▶ TO DO: Give back the full data character for character.

▶ INPUT DATA:
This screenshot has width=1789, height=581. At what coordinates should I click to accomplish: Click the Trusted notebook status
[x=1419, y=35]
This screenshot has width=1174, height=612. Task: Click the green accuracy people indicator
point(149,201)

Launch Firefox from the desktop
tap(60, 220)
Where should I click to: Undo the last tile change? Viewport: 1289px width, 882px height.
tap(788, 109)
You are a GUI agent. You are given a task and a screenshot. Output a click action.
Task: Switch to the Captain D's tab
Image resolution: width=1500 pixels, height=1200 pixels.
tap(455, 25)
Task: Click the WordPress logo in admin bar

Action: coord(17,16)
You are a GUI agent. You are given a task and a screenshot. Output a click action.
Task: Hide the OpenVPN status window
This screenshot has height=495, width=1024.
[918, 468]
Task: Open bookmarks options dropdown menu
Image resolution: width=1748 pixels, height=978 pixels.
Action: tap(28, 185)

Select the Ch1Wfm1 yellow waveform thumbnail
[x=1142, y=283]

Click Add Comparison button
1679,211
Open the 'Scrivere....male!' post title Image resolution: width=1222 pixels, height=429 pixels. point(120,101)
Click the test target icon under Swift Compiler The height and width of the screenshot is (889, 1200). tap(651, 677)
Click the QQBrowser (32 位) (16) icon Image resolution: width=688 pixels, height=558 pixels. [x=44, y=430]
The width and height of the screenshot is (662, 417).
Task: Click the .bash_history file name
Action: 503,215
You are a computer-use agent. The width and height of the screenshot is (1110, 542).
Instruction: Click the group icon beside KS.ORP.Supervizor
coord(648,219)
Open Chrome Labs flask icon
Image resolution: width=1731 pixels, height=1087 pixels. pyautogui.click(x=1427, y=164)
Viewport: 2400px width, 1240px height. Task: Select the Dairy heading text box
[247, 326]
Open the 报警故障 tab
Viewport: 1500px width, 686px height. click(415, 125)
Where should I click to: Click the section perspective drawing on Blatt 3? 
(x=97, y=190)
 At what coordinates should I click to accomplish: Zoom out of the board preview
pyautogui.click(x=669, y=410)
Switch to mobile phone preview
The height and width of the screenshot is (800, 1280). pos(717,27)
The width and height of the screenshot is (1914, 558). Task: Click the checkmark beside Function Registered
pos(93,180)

▶ WRITTEN REPLY:
This screenshot has width=1789, height=581. At what coordinates should I click to accomplish: Click the Trusted notebook status
[x=1419, y=35]
This screenshot has width=1174, height=612. Task: Click the green accuracy people indicator
point(149,201)

Launch Firefox from the desktop
tap(60, 220)
Where should I click to: Undo the last tile change? Viewport: 1289px width, 882px height.
tap(788, 109)
You are a GUI agent. You are given a task and a screenshot. Output a click action.
Task: Switch to the Captain D's tab
Image resolution: width=1500 pixels, height=1200 pixels.
tap(455, 25)
Task: Click the WordPress logo in admin bar

Action: coord(17,16)
You are a GUI agent. You are given a task and a screenshot. Output a click action.
Task: Hide the OpenVPN status window
This screenshot has height=495, width=1024.
[918, 468]
Task: Open bookmarks options dropdown menu
Image resolution: width=1748 pixels, height=978 pixels.
Action: tap(28, 185)

Select the Ch1Wfm1 yellow waveform thumbnail
[x=1142, y=283]

Click Add Comparison button
1679,211
Open the 'Scrivere....male!' post title Image resolution: width=1222 pixels, height=429 pixels. point(120,101)
Click the test target icon under Swift Compiler The height and width of the screenshot is (889, 1200). tap(651, 677)
Click the QQBrowser (32 位) (16) icon Image resolution: width=688 pixels, height=558 pixels. [x=44, y=430]
The width and height of the screenshot is (662, 417).
Task: Click the .bash_history file name
Action: 503,215
You are a computer-use agent. The width and height of the screenshot is (1110, 542).
Instruction: Click the group icon beside KS.ORP.Supervizor
coord(648,219)
Open Chrome Labs flask icon
Image resolution: width=1731 pixels, height=1087 pixels. pyautogui.click(x=1427, y=164)
Viewport: 2400px width, 1240px height. Task: Select the Dairy heading text box
[247, 326]
Open the 报警故障 tab
Viewport: 1500px width, 686px height. click(415, 125)
Where should I click to: Click the section perspective drawing on Blatt 3? 
(x=97, y=190)
 At what coordinates should I click to accomplish: Zoom out of the board preview
pyautogui.click(x=669, y=410)
Switch to mobile phone preview
The height and width of the screenshot is (800, 1280). pos(717,27)
The width and height of the screenshot is (1914, 558). Task: Click the checkmark beside Function Registered
pos(93,180)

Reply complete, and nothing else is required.